*** Exercise data Section Begins ***
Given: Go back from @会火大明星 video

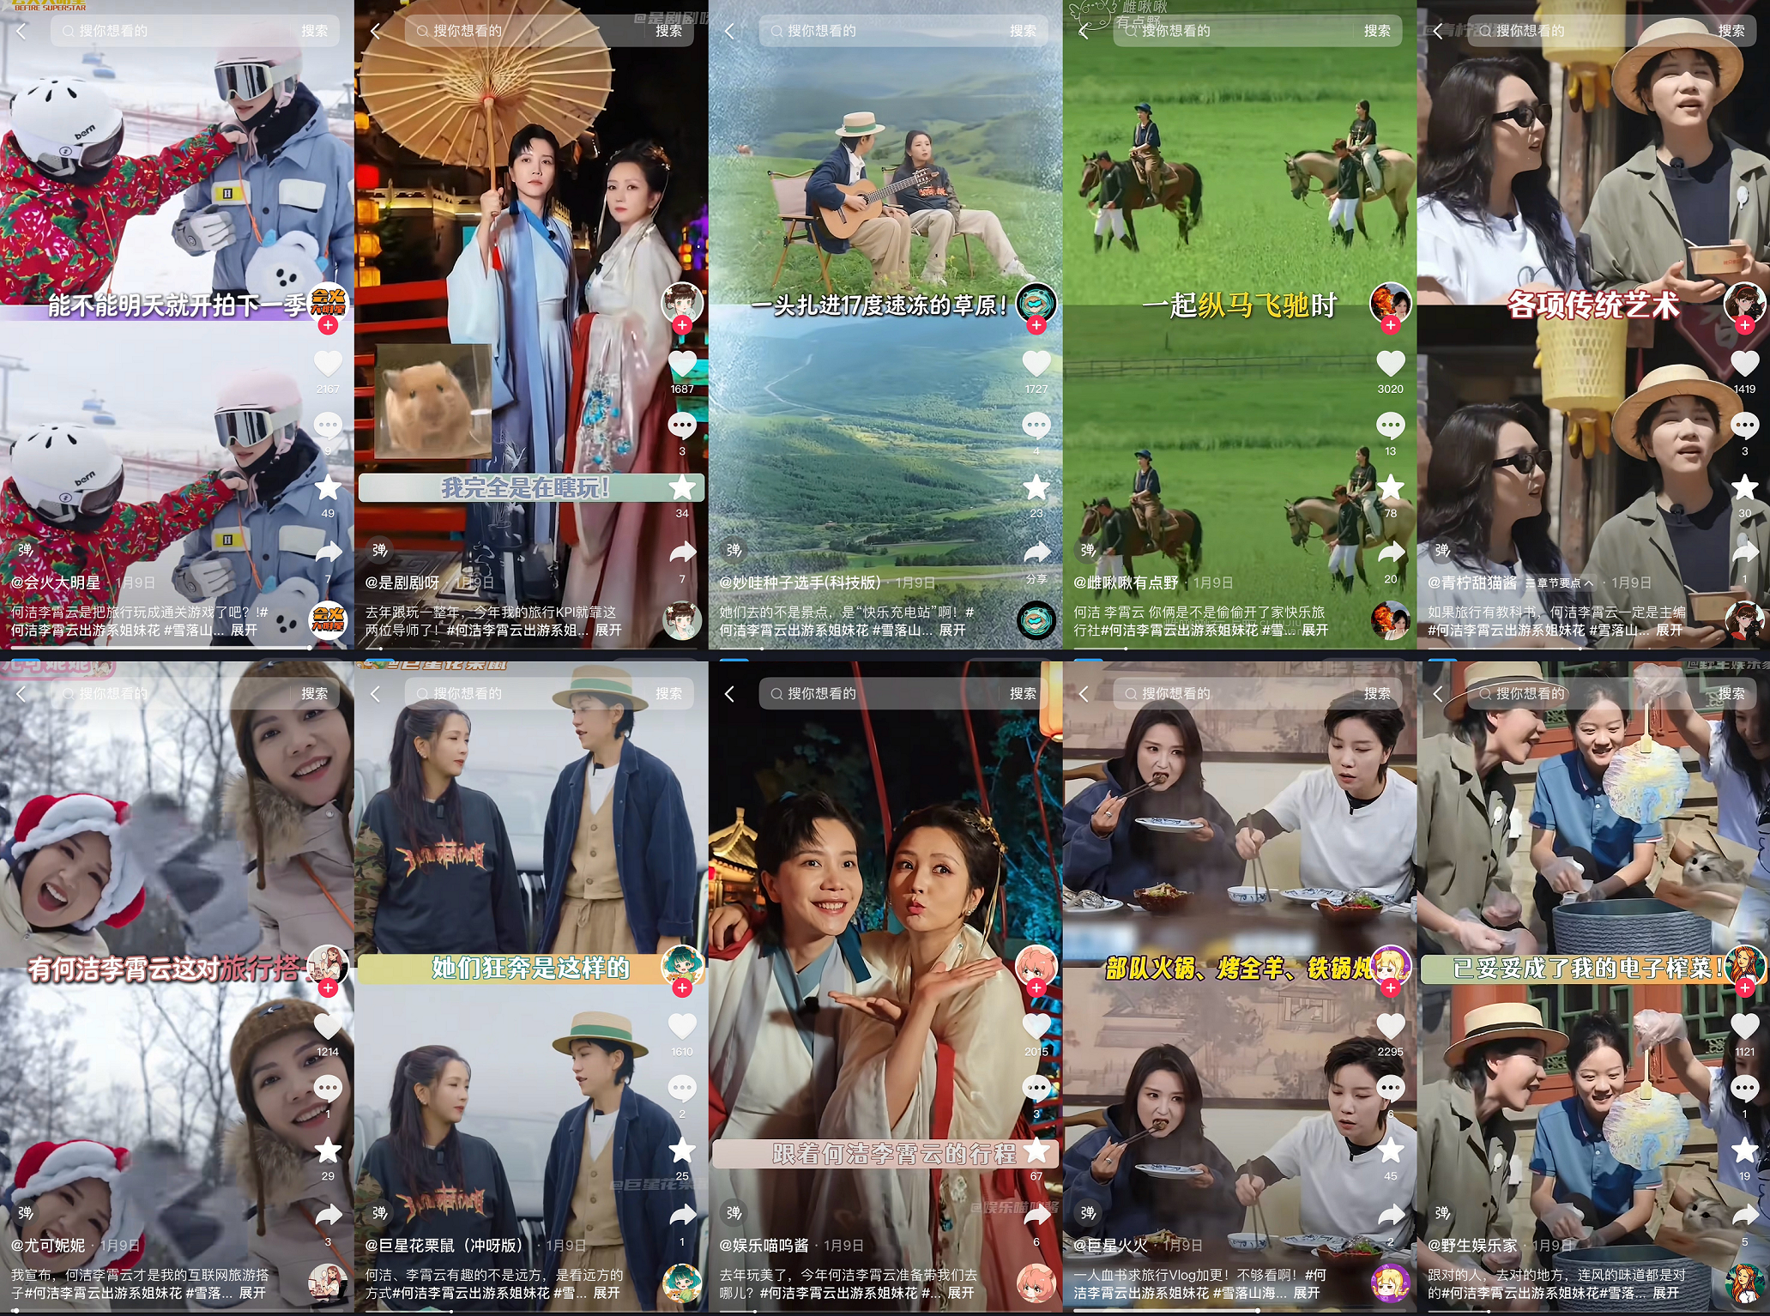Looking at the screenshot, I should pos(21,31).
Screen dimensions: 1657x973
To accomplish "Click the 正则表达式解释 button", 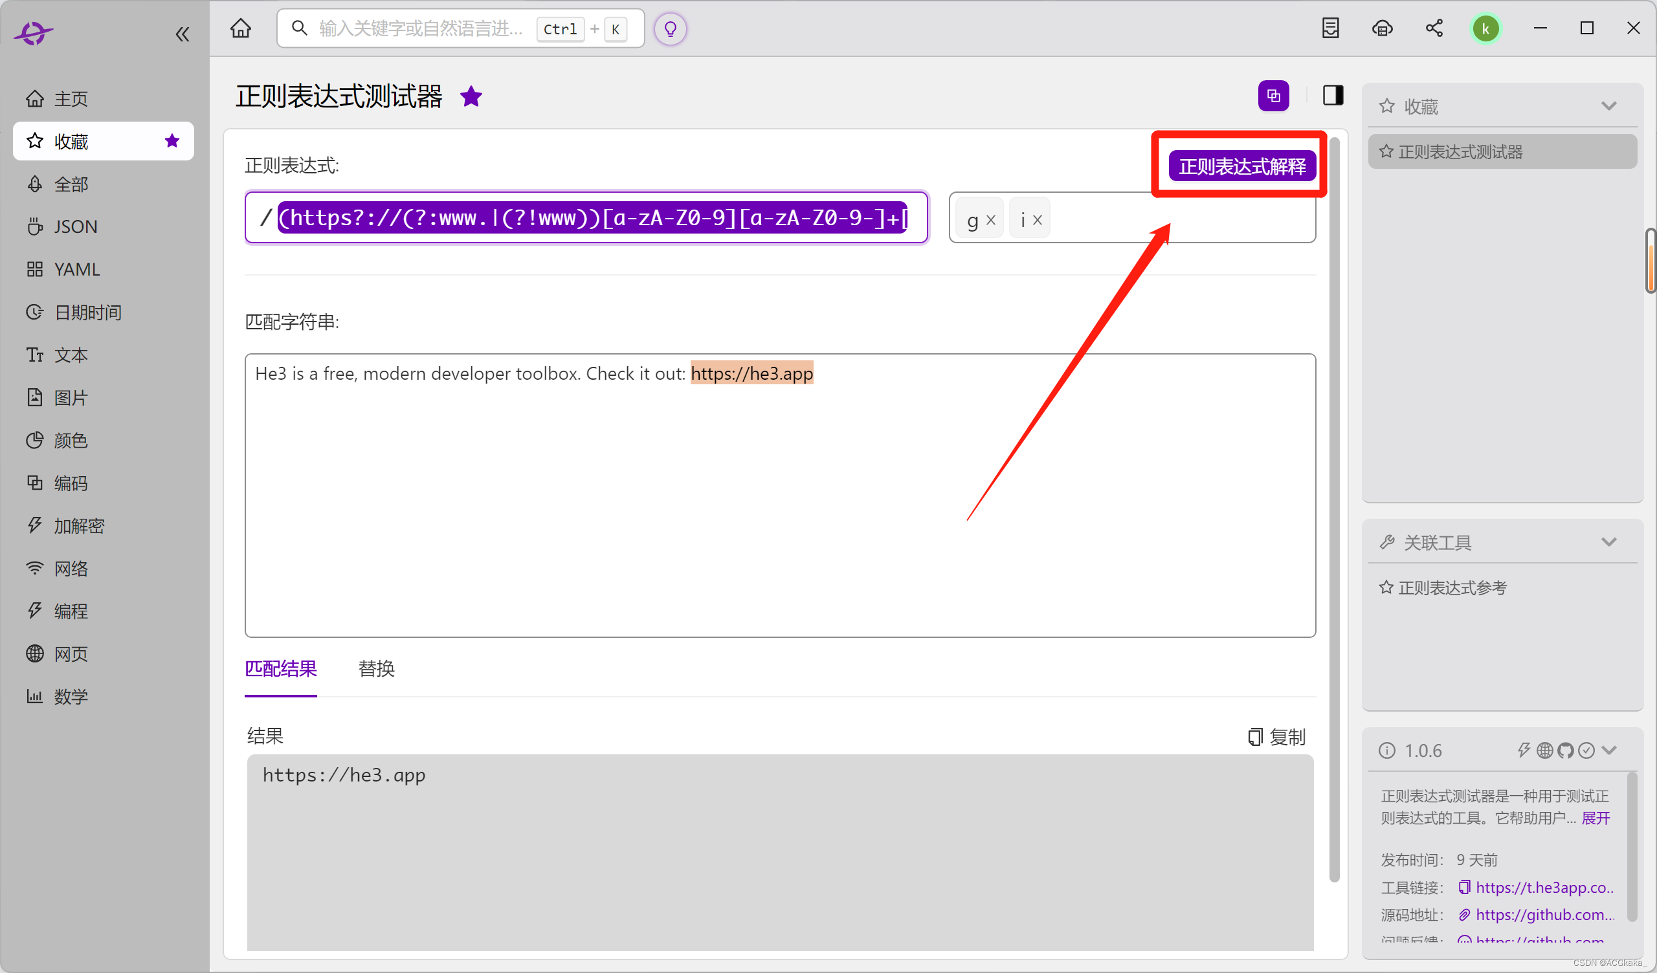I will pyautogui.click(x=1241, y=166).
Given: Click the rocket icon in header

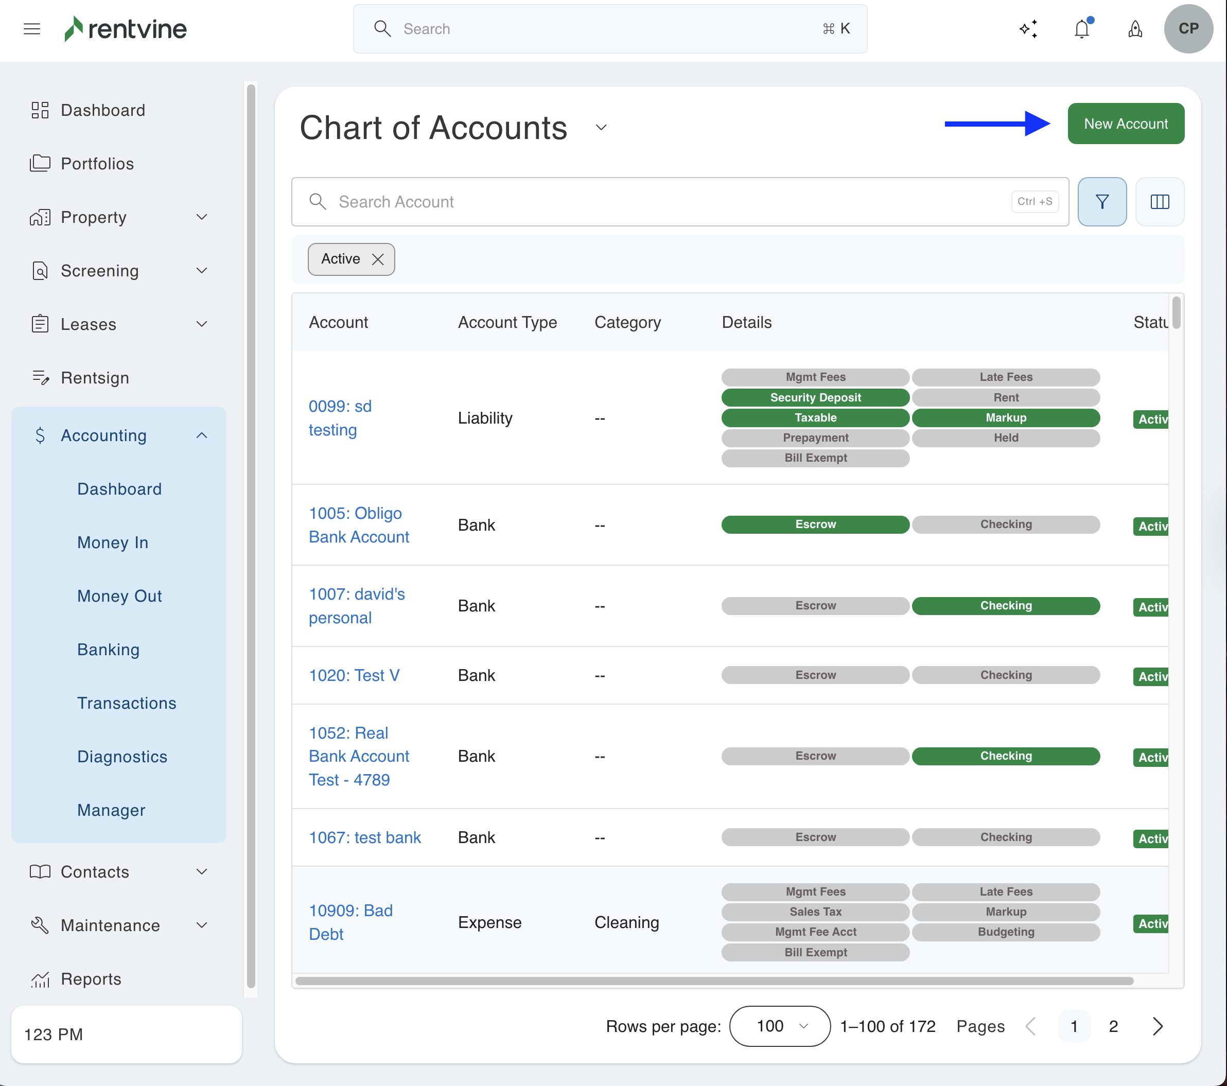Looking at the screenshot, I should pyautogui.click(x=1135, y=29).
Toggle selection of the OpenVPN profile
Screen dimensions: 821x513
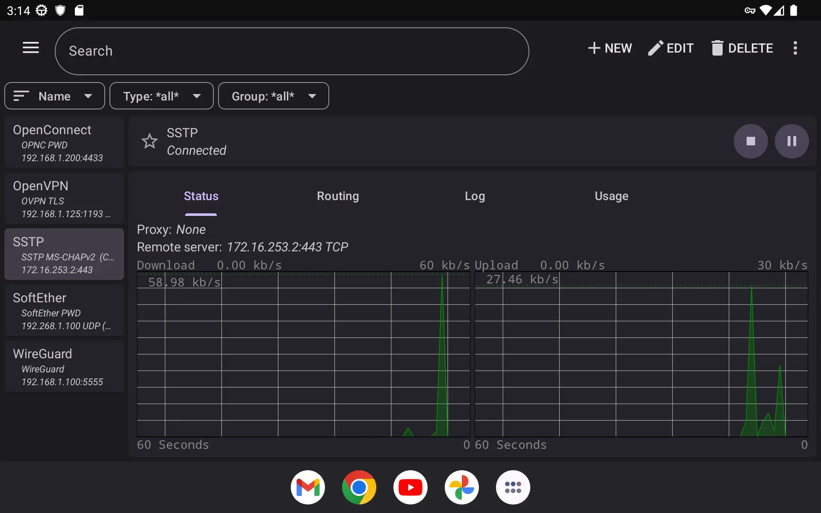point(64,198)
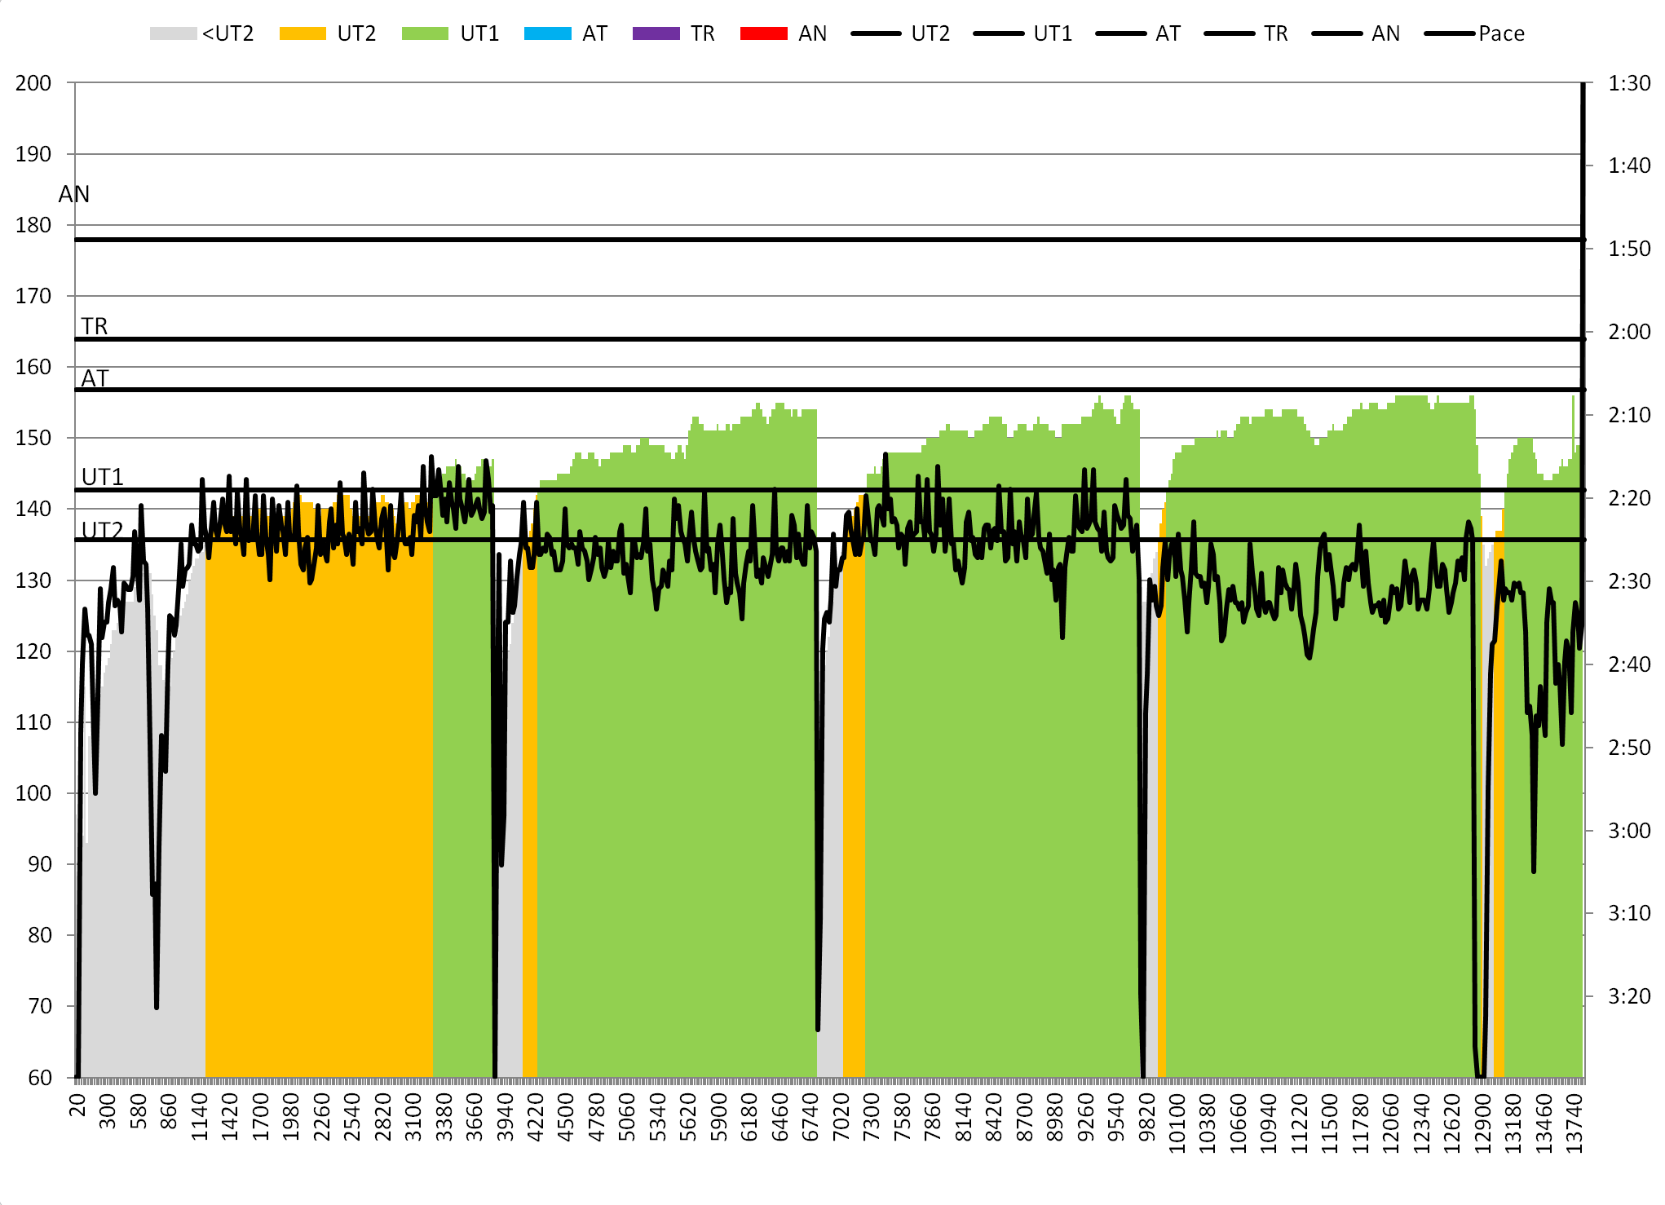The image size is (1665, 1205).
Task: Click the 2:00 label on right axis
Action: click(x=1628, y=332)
*** Exercise data Section Ends ***
Your assignment: Every line from the line containing "Toggle selection of the OpenVPN profile" through the last line above is to be printed exactly. Pictures are not copied.

Your response:
Toggle selection of the OpenVPN profile
Screen dimensions: 821x513
point(64,198)
The image size is (1665, 1205).
Task: Click the 2:00 label on right axis
Action: click(x=1628, y=332)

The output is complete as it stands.